I felt that my patch is enough to fix the issue, but didn't explicitly
mention because I failed to reason about it case by case. If it can
be somehow proven, I would suggest first apply it now and
revisit/refactor vect dependence check in the light of your comments
in Stage 1. BTW, I am not fully following the unrolling view. Seems
to me unroll doesn't change order, but there is possible reordering
here.
Thanks,
bin
>
> Based on the "complete unrolling" view, if we number statements as
> (i, n), where i is the outer loop iteration and n is a statement number
> in the (completely unrolled) loop body, then the original scalar code
> executes in lexicographical order while for the vector loop:
>
> (1) (i,n) executes before (i+ix,n+nx) for all ix>=0, nx>=1, regardless of VF
> (2) (i,n) executes before (i+ix,n-nx) for all ix>=VF, nx>=0
> (well, nx unrestricted, but only nx>=0 is useful given (1))
>
> So for any kind of dependence between (i,n) and (i+ix,n-nx), ix>=1, nx>=0
> we need to restrict VF to ix so that (2) ensures the right order.

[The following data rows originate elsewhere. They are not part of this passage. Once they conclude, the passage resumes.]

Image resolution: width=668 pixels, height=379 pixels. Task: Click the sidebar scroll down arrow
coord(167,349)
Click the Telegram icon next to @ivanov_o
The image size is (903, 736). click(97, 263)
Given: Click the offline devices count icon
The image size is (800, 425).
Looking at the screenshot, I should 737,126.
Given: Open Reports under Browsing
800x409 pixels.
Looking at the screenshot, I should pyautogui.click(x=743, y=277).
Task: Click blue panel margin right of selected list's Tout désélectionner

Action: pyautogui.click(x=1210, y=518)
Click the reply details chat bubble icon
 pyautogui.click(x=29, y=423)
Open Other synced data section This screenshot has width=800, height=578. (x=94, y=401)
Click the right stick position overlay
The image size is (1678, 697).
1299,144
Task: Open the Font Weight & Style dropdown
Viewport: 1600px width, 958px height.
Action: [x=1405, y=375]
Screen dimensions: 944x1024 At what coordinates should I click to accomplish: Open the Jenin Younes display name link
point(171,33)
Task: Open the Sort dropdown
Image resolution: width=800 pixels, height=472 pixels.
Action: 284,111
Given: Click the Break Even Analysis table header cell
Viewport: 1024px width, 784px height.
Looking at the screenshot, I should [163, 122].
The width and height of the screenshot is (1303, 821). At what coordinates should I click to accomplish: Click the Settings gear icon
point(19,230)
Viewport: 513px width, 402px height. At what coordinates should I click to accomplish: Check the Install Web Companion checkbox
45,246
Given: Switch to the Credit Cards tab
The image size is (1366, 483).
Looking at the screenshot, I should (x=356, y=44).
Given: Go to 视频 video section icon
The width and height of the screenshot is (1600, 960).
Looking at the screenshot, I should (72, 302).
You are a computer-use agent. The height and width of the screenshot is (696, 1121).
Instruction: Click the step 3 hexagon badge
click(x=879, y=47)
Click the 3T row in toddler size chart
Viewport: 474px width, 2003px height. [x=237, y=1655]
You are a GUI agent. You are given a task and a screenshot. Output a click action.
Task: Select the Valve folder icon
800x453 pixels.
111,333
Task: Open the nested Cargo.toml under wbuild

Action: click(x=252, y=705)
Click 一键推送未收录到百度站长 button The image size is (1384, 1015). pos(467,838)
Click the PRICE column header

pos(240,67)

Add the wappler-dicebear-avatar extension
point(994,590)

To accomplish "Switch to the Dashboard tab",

> This means that the unnormalised distances of interest are:
>
> - (ix, -nx), ix>=1, nx>=0
> - (-ix, nx), ix>=1, nx>=0
>
> But the second gets normalised to the first, which is actually useful
> in this case :-).
>
> In terms of the existing code, I think that means we want to change
> the handling of nested statements (only) to:
>
> - ignore DDR_REVERSED_P (ddr)
> - restrict the main dist > 0 case to when the inner distance is <= 0.
>
> This should have the side effect of allowing outer-loop vectorisation for:
>
> void __attribute__ ((noipa))
> f (int a[][N], int b[restrict])
> {
> for (int i = N - 1; i-- > 0; )
> for (int j = 0; j < N - 1; ++j)
> a[j + 1][i] = a[j][i + 1] + b[i];
> }
>
> At the moment we reject this, but AFAICT it should be OK.
> (We do allow it for s/i + 1/i/, since then the outer distance is 0.)
>
> I think we can also skip the existing dist==0 code for nested statements
> since any case that really matters (such as zero steps) should also have
> a second dependence distance (1, 0) that we'd handle as above. Doing that
> is probably something for stage 1 though.
>
> Hope at least some of that was vaguely right. ;-)
>
> Thanks,
> Richard